Stored data
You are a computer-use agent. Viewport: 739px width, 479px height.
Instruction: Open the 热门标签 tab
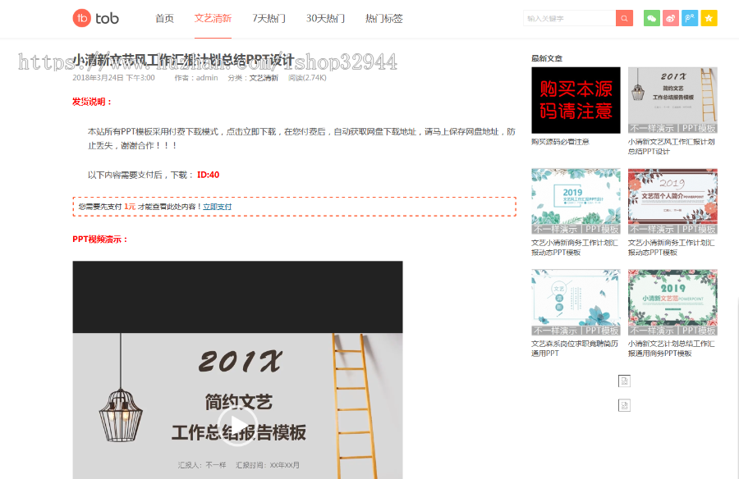click(383, 17)
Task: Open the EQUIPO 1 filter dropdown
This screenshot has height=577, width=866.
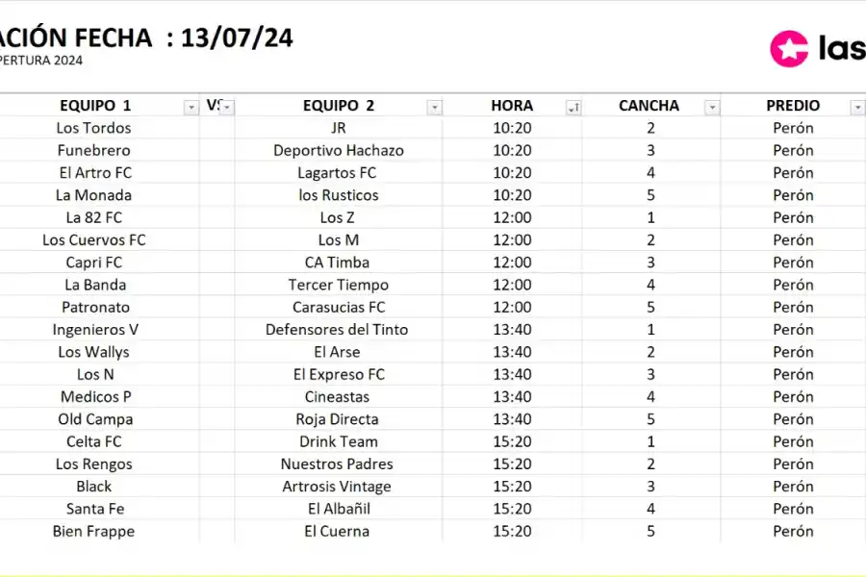Action: (190, 107)

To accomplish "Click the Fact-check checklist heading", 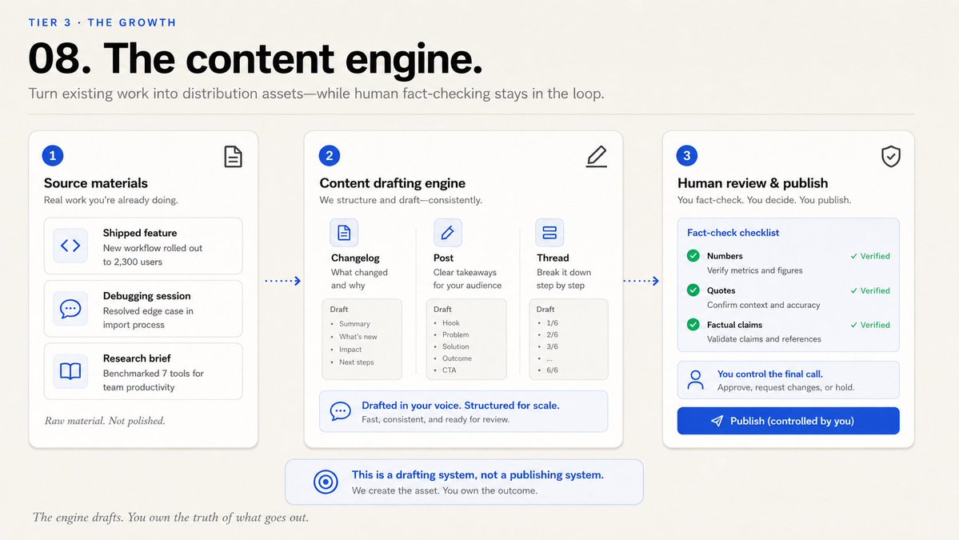I will click(733, 232).
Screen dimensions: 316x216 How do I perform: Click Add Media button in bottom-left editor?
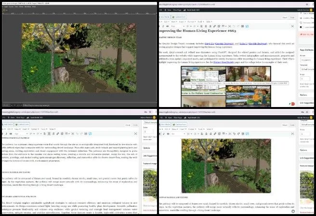point(10,124)
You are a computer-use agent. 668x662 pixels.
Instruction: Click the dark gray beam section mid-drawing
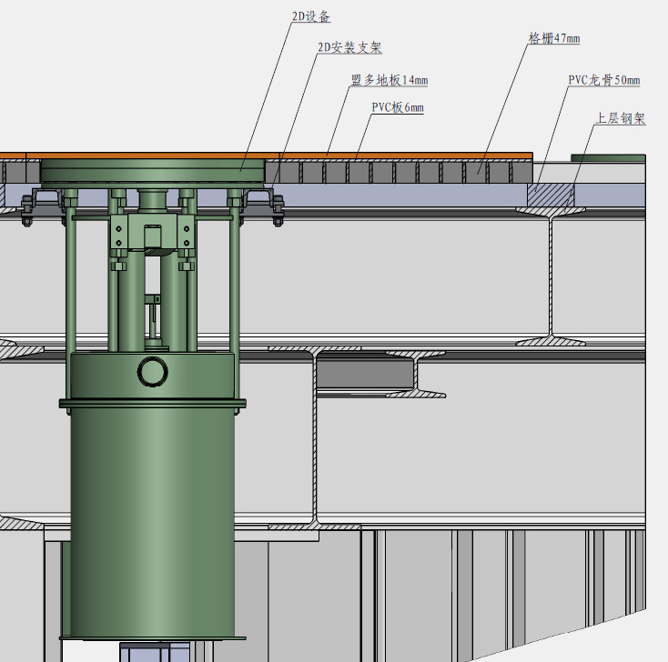(x=364, y=371)
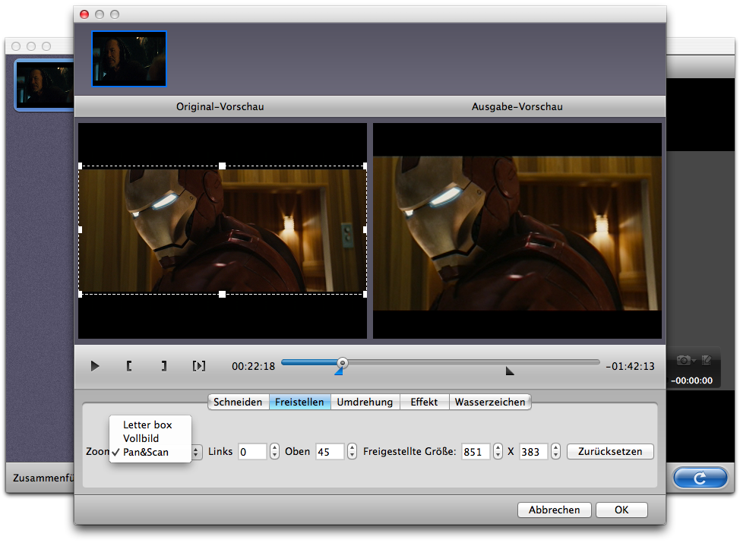This screenshot has width=740, height=543.
Task: Click the playback position slider knob
Action: click(343, 363)
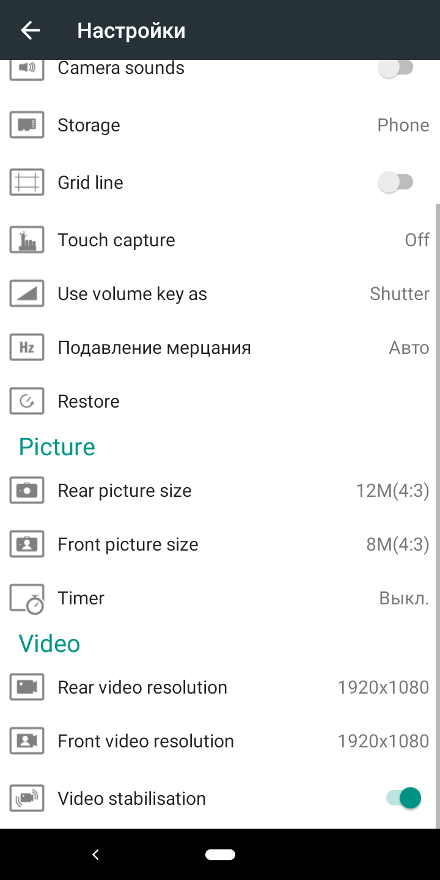Open Storage location value Phone
Screen dimensions: 440x880
(403, 125)

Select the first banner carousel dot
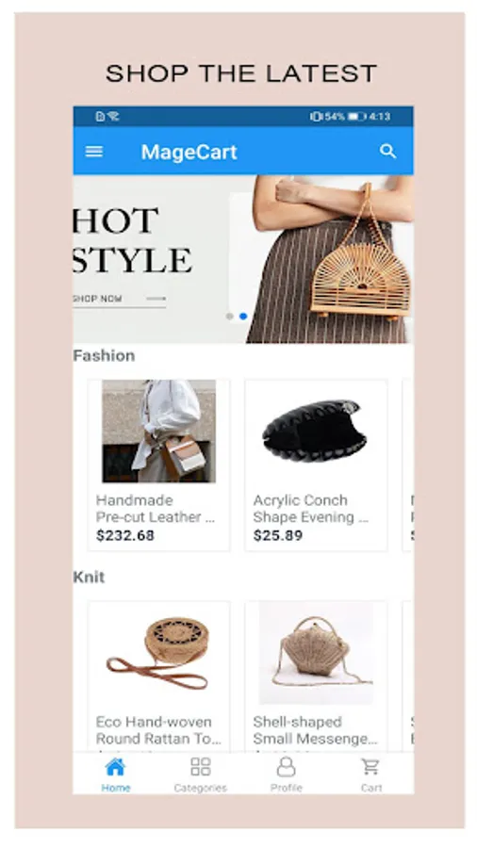pos(230,317)
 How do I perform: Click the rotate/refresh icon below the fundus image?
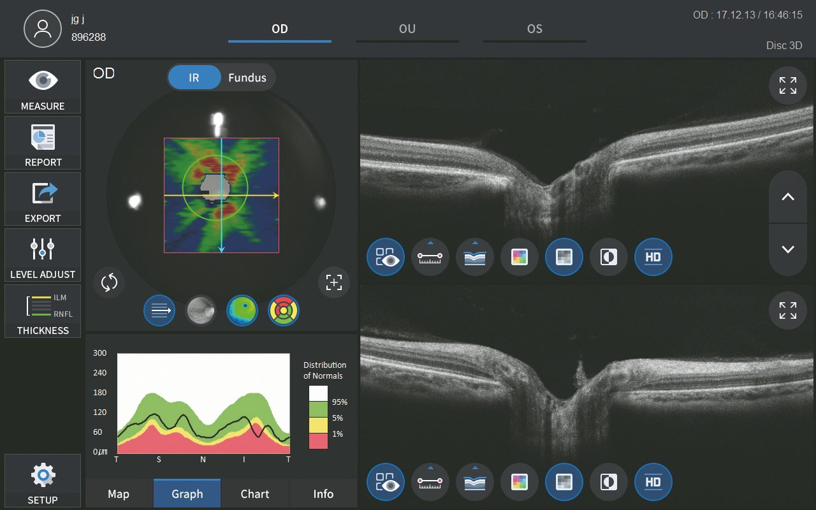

◆ Requirement
Each line from the one containing "Select the first banner carousel dot" through the last line of the entries above is to be extracted exactly. Pictures are not part of the copy.

◆ Finished task
Select the first banner carousel dot
pos(230,317)
 How do I perform: Click the rotate/refresh icon below the fundus image?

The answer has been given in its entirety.